After Sandy Hook, however, the investment group led by Stephen Feinberg came under heavy pressure from many of the limited partners in its funds, such as the California State Teachers’ Retirement System, to exit the civilian arms trade altogether. Some threatened not to back future Cerberus fundraising rounds. Without a willing buyer for Remington, and no chance of an IPO, the company larded up on debt and effectively bought itself out from the investors.
At the time, when gun sales were booming, that might have looked sensible. Not so much today. In the first nine months of 2017, as the potential for any sort of gun-safety regulation has receded under a Trump presidency, and notwithstanding the horrific mass shootings in Las Vegas and Sutherland Springs, Texas, Remington’s sales plunged 27 percent, resulting in a $28 million operating loss. That’s before paying $46 million to lenders.
Indeed, Remington’s balance sheet looks like a paper target after one of its R-15 VTR SS Varmint rifles is done firing at it. At the end of October, the company claimed assets of $953 million against liabilities of $1.3 billion, including $948 million of debt. Some $552 million of that is a first-lien term loan maturing in April 2019. Another $220 million of notes are due in 2020. Just before Thanksgiving, S&P slashed Remington’s corporate credit rating to CCC-minus, a notch away from default, sending the prices for both debentures plunging.
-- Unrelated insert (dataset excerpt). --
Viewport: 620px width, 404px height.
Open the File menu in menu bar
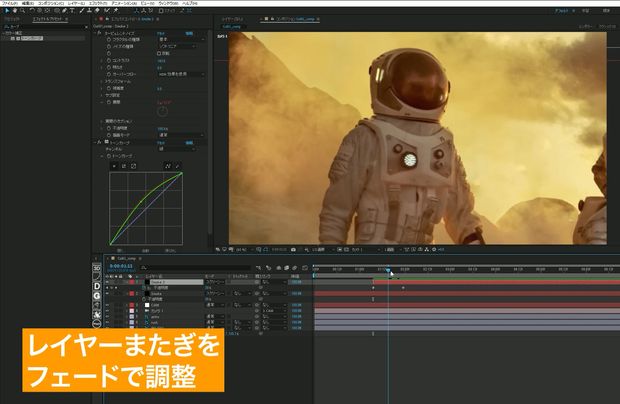[x=9, y=3]
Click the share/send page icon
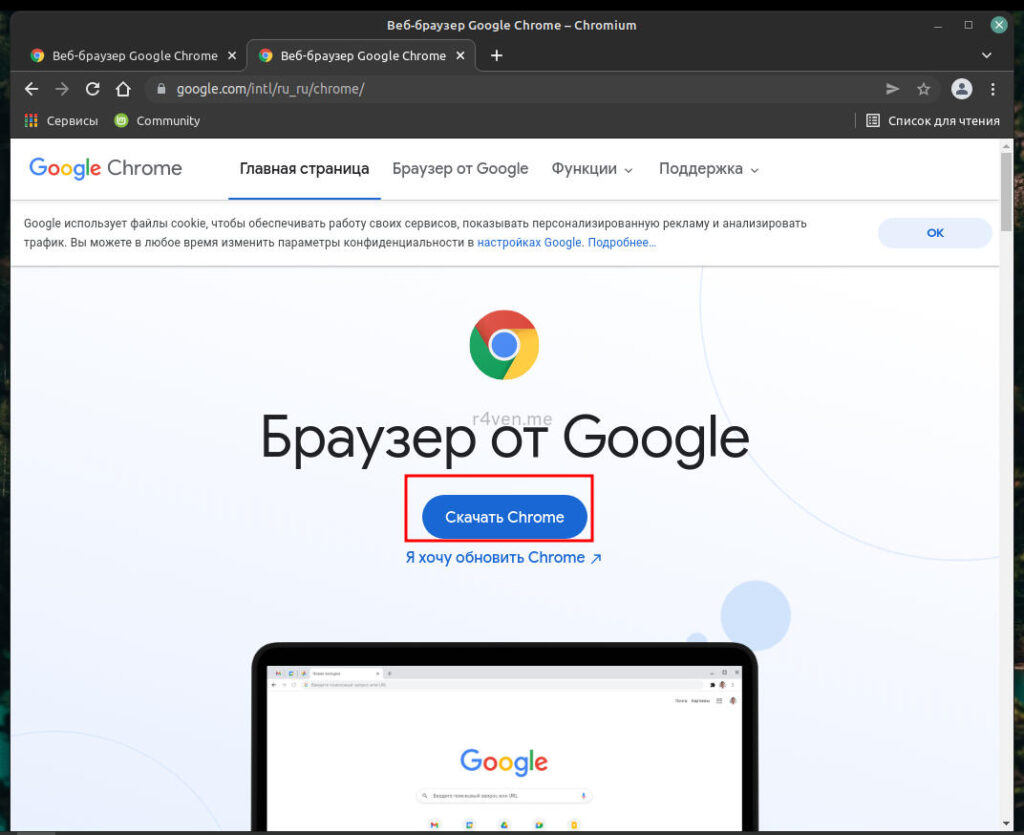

For the Sandy Hook parents aiming to find a chink in the blanket liability accorded gunmakers by the Protection of Lawful Commerce in Arms Act of 2005, Remington’s difficulties are inconsequential. Money, one tells me, was never the point of the suit. Their hope is that Connecticut’s highest court will allow them to proceed with a case charging Remington negligently and willfully entrusted the public with a military-style rifle that was never meant for civilians. That would create a precedent for holding Big Gun accountable for the costs its products inflict on society.
Seeing Remington file for Chapter 11 protection from creditors in the coming year would merely be the first step in that arduous quest.